TEXTE PRÉSENTÉ:
Le décès de l’activiste des droits de l’homme mort des suites des blessures lui infligées par un tir par balles et caoutchouc à la paroisse Saint Benoît de Lemba le 25 février dernier a été très médiatisé à Kinshasa. Il n’est plus de parti politique d’une opposition en panne d’inspiration, il est vrai, ou d’organisation de la société civile de la même obédience qui ne se revendique ou ne se réclame de Rossy Tshimanga Mukendi. L’héroïsme du jeune activiste que les communes de Ngaba et de Makala auraient découvert à l’occasion des débats suscités par la tristement célèbre érosion de l’avenue de l’Université, « Libulu Manzengele » a été vanté et encouragée par sa famille. Devant les caméras d’une télévision proche de l’opposition, lundi 5 mars dernier, un homme présenté comme le père du défunt a appelé les jeunes rd congolais à suivre l’exemple de son fils. Qui a consisté à « aller à la rencontre de la mort (par une balle en caoutchouc) en délaissant Saint Adrien, sa paroisse de résidence dans la commune de Ngaba, pour la paroisse plus « révolutionnaire » de Saint Benoît à Lemba ». Un véritable aveu. Le jeune avait délibérément décidé d’aller à un rendez-vous avec la mort. Son « héroïsme » en devient discutable et discuté. Jeune chercheur à l’Université Pédagogique National (UPN), Rossy Tshimanga Mukendi a trouvé la mort en affrontant les forces de police dans le cadre d’une manifestation politique interdite par les autorités établies. L’activiste est donc mort dans la contestation de l’ordre politique établi dans son pays à la suite des élections de 2011. Et alors que se préparent, de toute évidence, de nouvelles élections programmées avec l’approbation de toutes les forces politiques et sociales d’ici fin 2018. La valeur du sacrifice du sang versé par ce jeune homme s’appréciera donc aussi en fonction des objectifs qui seront atteint par cette méthode de contestation violente sur la voie publique, compte tenu du fait qu’il existe d’autres méthodes, préférées par les 46 millions d’électeurs enregistrés par la CENI, pour se faire entendre et atteindre le même objectif de démocratisation des institutions publiques congolaises, pour autant que son objectif fut bien celui-là….

DONNÉES FOURNIES:
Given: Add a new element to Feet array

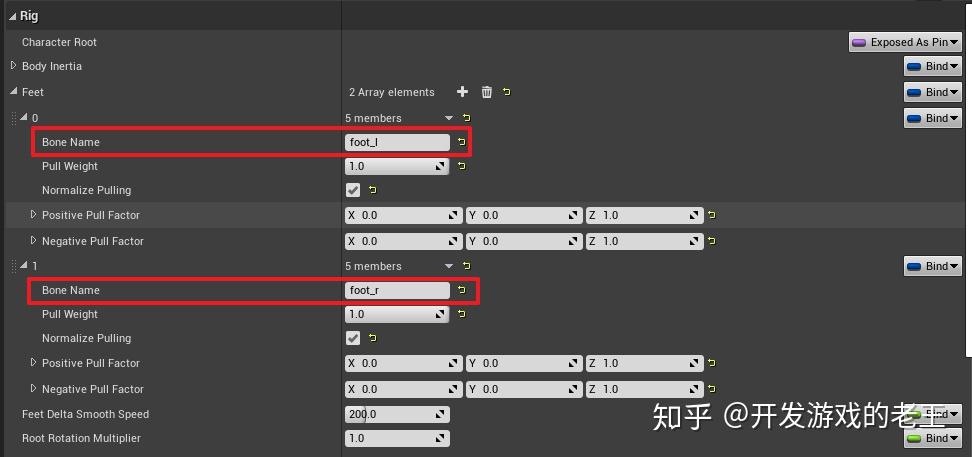Looking at the screenshot, I should (462, 92).
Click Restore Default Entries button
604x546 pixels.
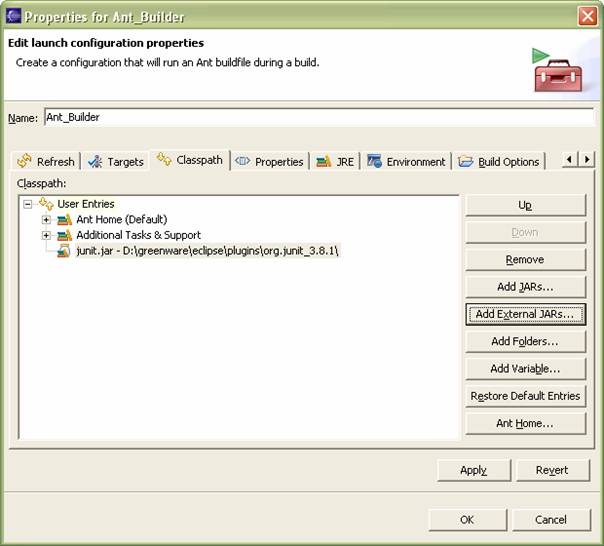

CONSIGNE: Poursuivez le texte sur la mort de l'activiste Rossy Tshimanga Mukendi à partir de sa dernière phrase. Les données forment un ensemble distinct, sans lien avec le texte.

RÉPONSE AU PROBLÈME:
Héroïsme partisan
Néanmoins, et en attendant de pouvoir apprécier sur le long terme, les analystes notent que l’héroïsme attribué un peu hâtivement à Rossy s’avère pour le moins partisan. Comme tous les héroïsmes d’églises : Jésus Christ est héros-Dieu pour les fidèles chrétiens, Mahomet pour les musulmans, Bouddha … L’activiste a, de toute évidence, trouvé la mort dans la défense d’une cause particulière dans le contexte d’une lutte interne, entre tendances politiques qui se disputent le pouvoir d’Etat avec une apprêté de notoriété publique. Et non pas dans le cadre d’un combat désintéressé pour sauver la Nation congolaise toute entière pourtant à ce jour menacée de disparition ou de recolonisation par de puissants intérêts étrangers comme le démontre le chassé-croisé des entreprises minières occidentales et chinoises avec le parlement et la présidence de la République.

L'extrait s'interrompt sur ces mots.